Königsroute und historischer Kniefall

Kontraste: Hier die Karmeliterkirche am Trakt Królewski, der Königsroute, ein Gotteshaus, das wie aus Italien versetzt wirkt und tatsächlich nach Bildern von Canaletto wieder aufgebaut wurde, weil es keine Bauzeichnungen mehr gab. Dort der »Constitutionsplatz«: Häuser aus kommunistischer Zeit, die an das alte Ostberlin erinnern. Zwei Trambahn-Stationen weiter südlich hängt Jung-Warschau in Kneipen mit alternativem Flair ab. Und, schier unglaublich, die Ferrari-Vertretung hat sich im ehemaligen Büro der kommunistischen Arbeiterpartei breitgemacht.

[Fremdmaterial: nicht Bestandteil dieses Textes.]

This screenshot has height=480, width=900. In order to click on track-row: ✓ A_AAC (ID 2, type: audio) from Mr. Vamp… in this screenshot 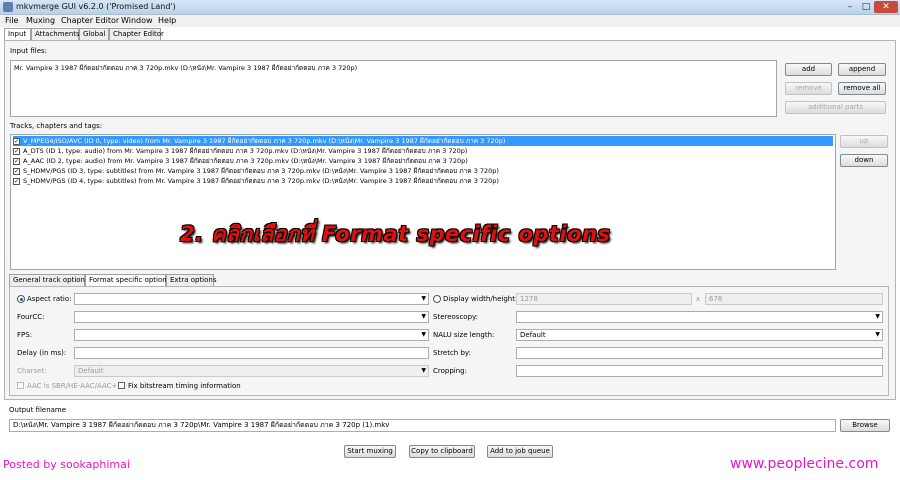, I will do `click(423, 161)`.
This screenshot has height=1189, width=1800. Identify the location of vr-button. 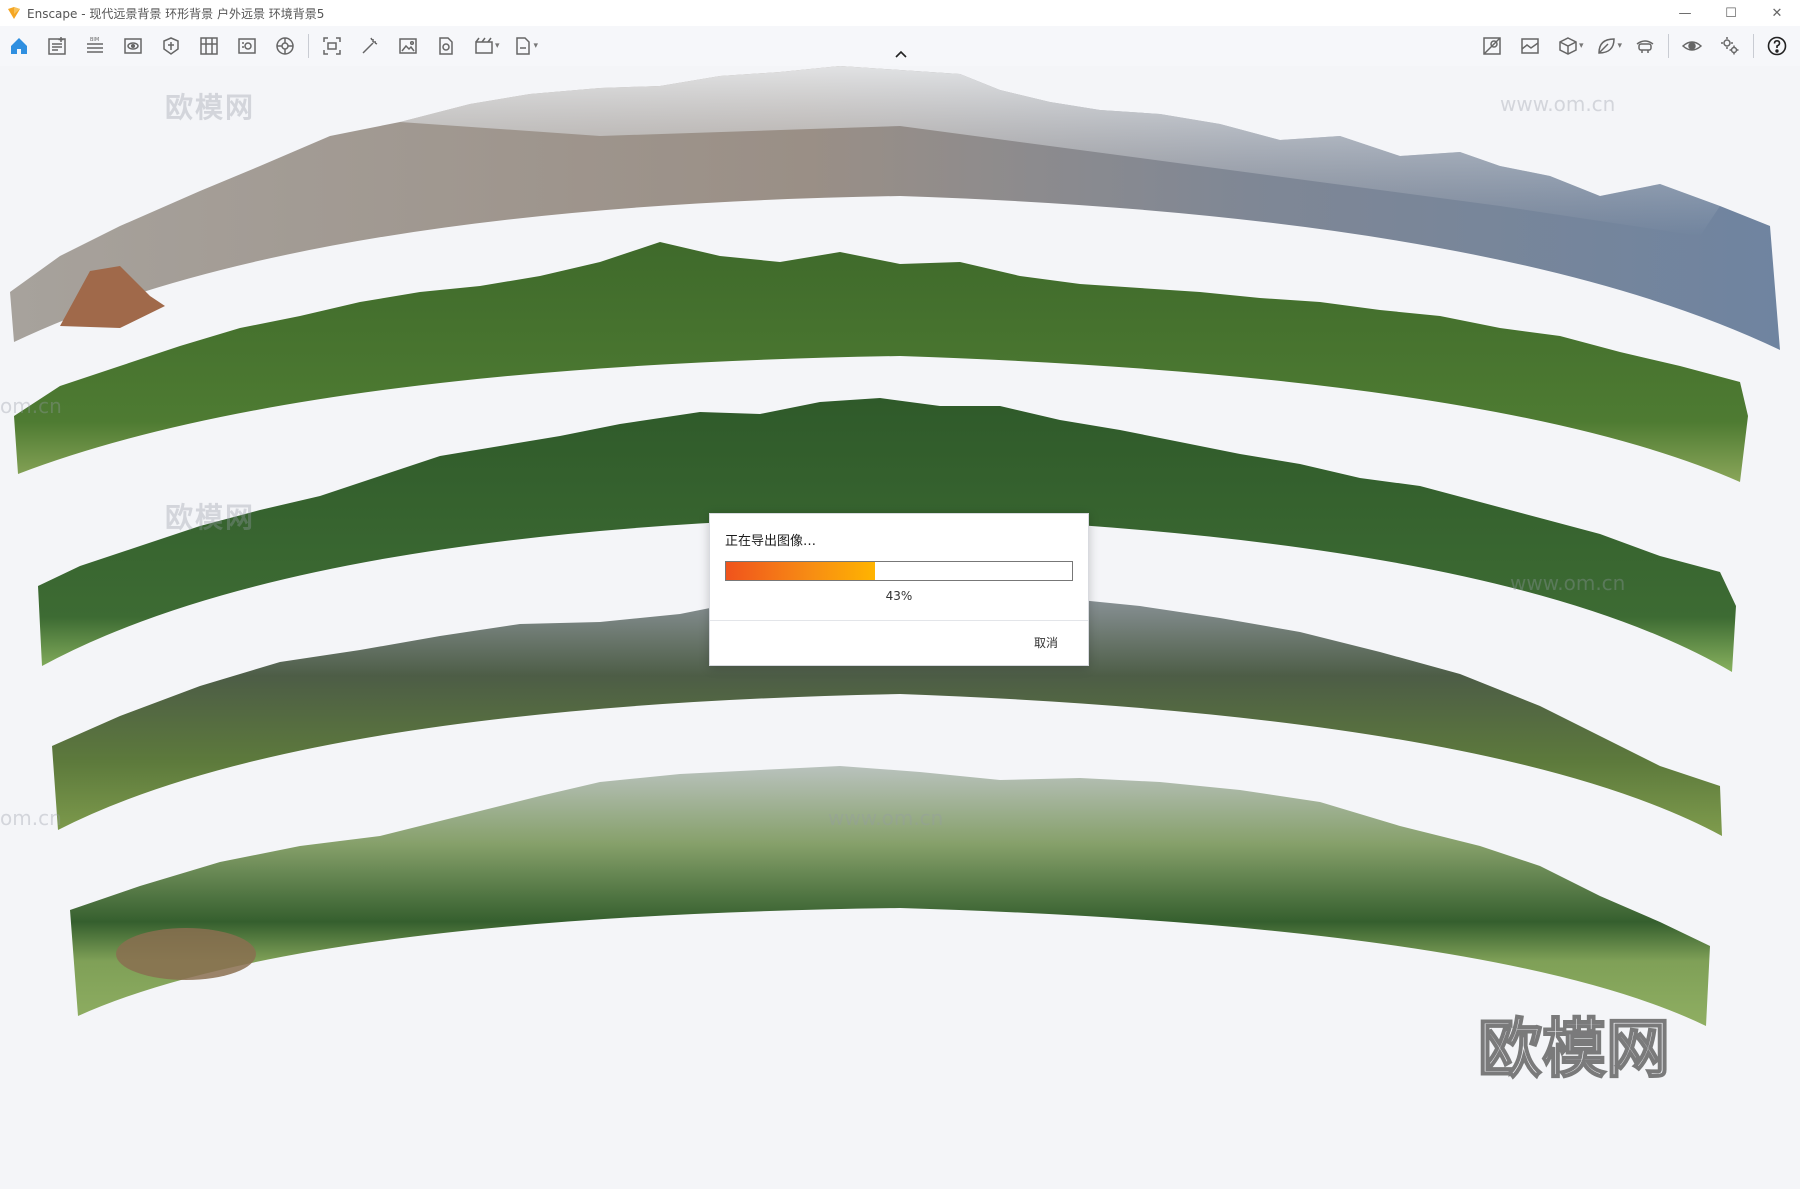
(1645, 46).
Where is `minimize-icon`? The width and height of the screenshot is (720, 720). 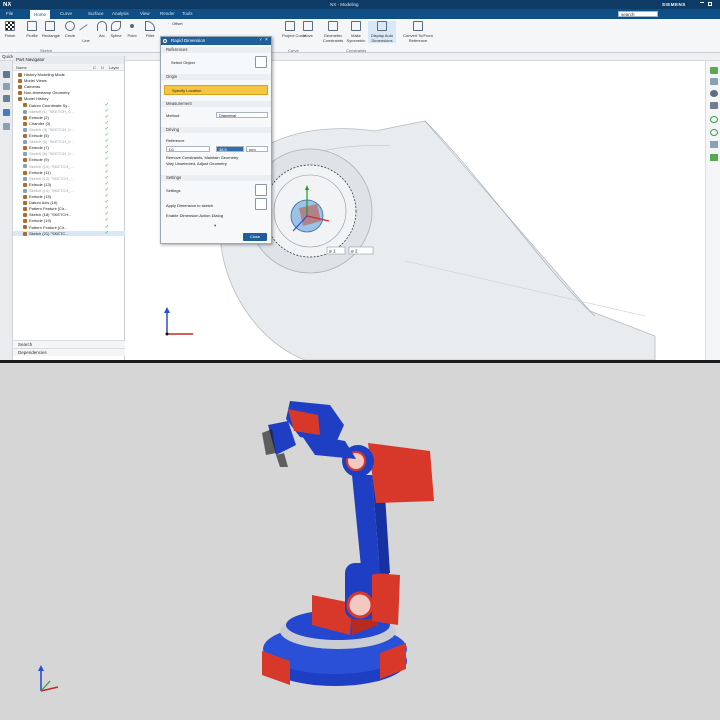 minimize-icon is located at coordinates (702, 4).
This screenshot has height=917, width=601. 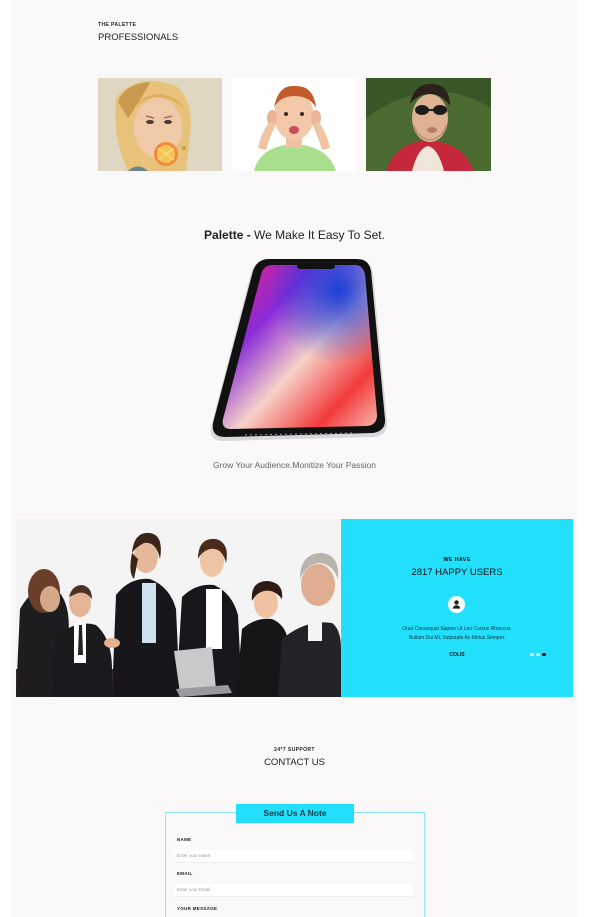 I want to click on professionals-title: PROFESSIONALS, so click(x=138, y=38).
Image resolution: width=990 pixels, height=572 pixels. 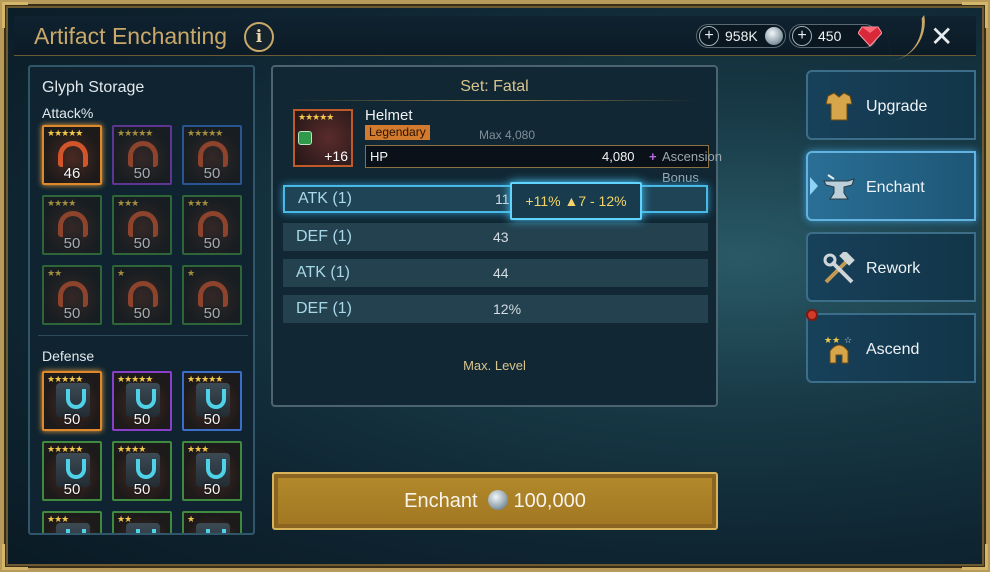 I want to click on substat-row: DEF (1) 12%, so click(x=496, y=309).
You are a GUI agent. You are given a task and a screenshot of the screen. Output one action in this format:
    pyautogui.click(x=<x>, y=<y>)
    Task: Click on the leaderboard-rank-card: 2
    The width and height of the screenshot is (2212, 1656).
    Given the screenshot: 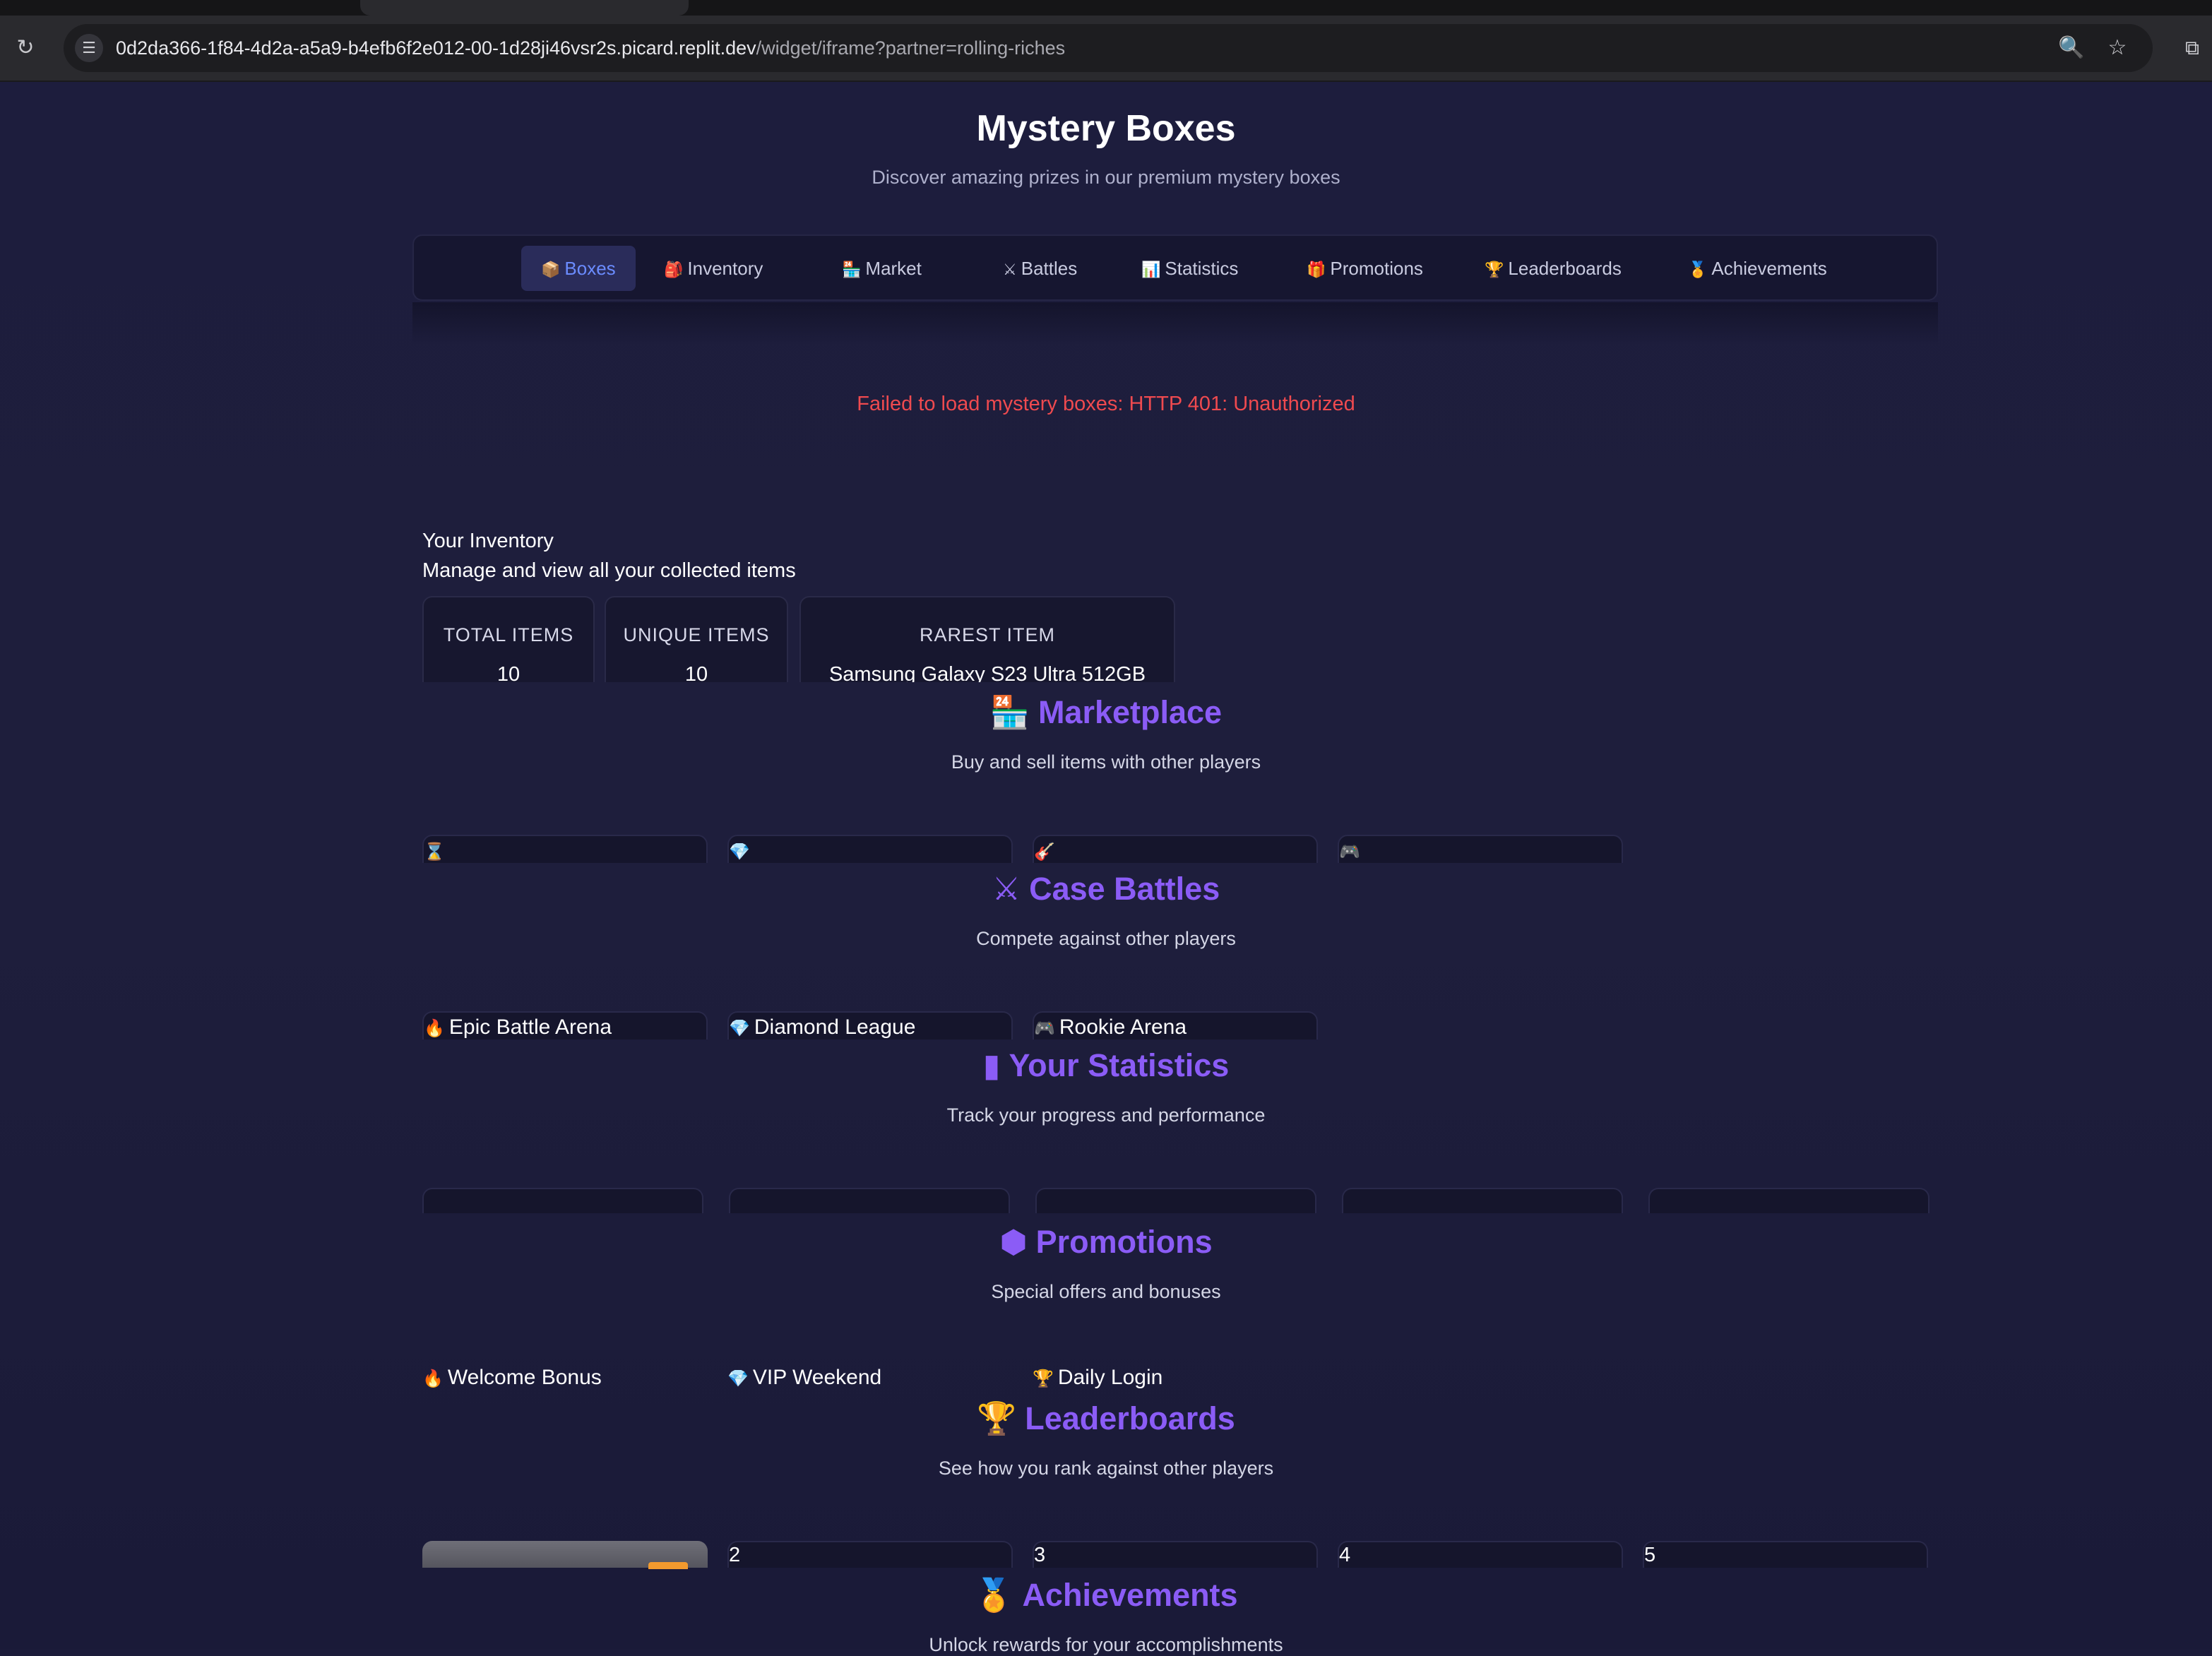 What is the action you would take?
    pyautogui.click(x=870, y=1554)
    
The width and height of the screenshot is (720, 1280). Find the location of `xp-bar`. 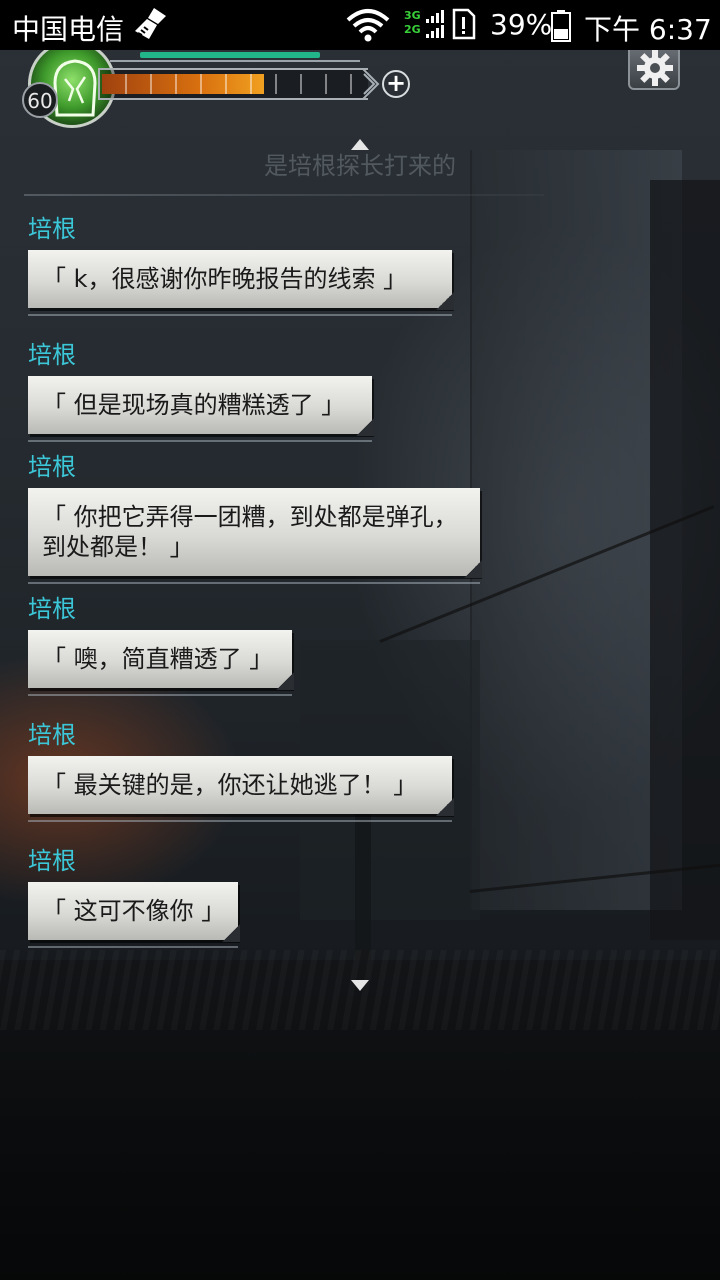

xp-bar is located at coordinates (233, 84).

Warschau, mit 1,7 Millionen Einwohnern halb so groß wie Berlin, nimmt nicht einen der ersten Ränge im europäischen Städtetourismus ein. Die Vergangenheit ist bitter, und an vielen Orten sind die Narben und die Mahnungen gegenwärtig. Aber die Lebensfreude von heute und das Kulturleben können es mit jeder anderen Metropole in Mitteleuropa aufnehmen: die Jazzszene, die Theater, die Filmfestivals und Chopin-Wettbewerbe ziehen hochkarätige Künstler an. Ein wichtiger Ortstermin steht noch aus: Hinter dem Jüdischen Museum versteckt sich ein kleines Relief, das den damaligen deutschen Bundeskanzler Willy Brandt (1913–1992) bei seinem Kniefall im Dezember 1970 am Mahnmal für die Opfer des Gettos zeigt. Eine sehr alte Dame sitzt auf einer Bank davor. Sie lächelt: »Viele Leute kommen nicht hierher. Es ist eine neue Zeit, es geht uns gut. So möge es bleiben für immer!«


Die Sigismundsäule auf dem Schlossplatz erinnert an den König, der Warschau 1596 zur Hauptstadt erklärte.

TOP ERLEBNIS

DAS ANDERE WARSCHAU – PRAGA

Eigentlich ist Praga ein »Schmuddelkind«, das Lieblingsquartier der alternativen Szene, aber längst auch von Besuchern aus aller Welt entdeckt und frequentiert. Im Stadtteil auf dem rechten Weichselufer vermuteten noch vor nicht allzu langer Zeit manche Hauptstädter »den fernen Osten«. Der Name geht auf das slawische Wort für Brandrodung zurück. Ausgangspunkt eines Kiezbummels kann der »Rozycki-Basar« sein, nahe der Metrostation Wilenski. Direkt nebenan hat 2014/2015 das Museum von Praga eröffnet, eine Art Außenstelle des Historischen Museums Warschau. Es zeigt in drei Gebäuden, ergänzt durch einen Beton-Neubau, die Entwicklung der östlichen Stadtviertel, gewissermaßen den Hinterhof der Metropole. Alte Werkstätten, eine ehemalige Synagoge und ein gemütliches Café komplettieren das Ensemble. Zu Praga gehören, neben Musikkneipen und Off-Theatern auch die Florians-Kathedrale mit ihren beiden hohen Türmen und der Zoo.

WEITERE INFORMATIONEN

www.polen.travel/de

www.warschau.info/praga


Bronzetafel zum Kniefall des Bundeskanzlers von 1970, einer Geste zur Versöhnung mit Polen.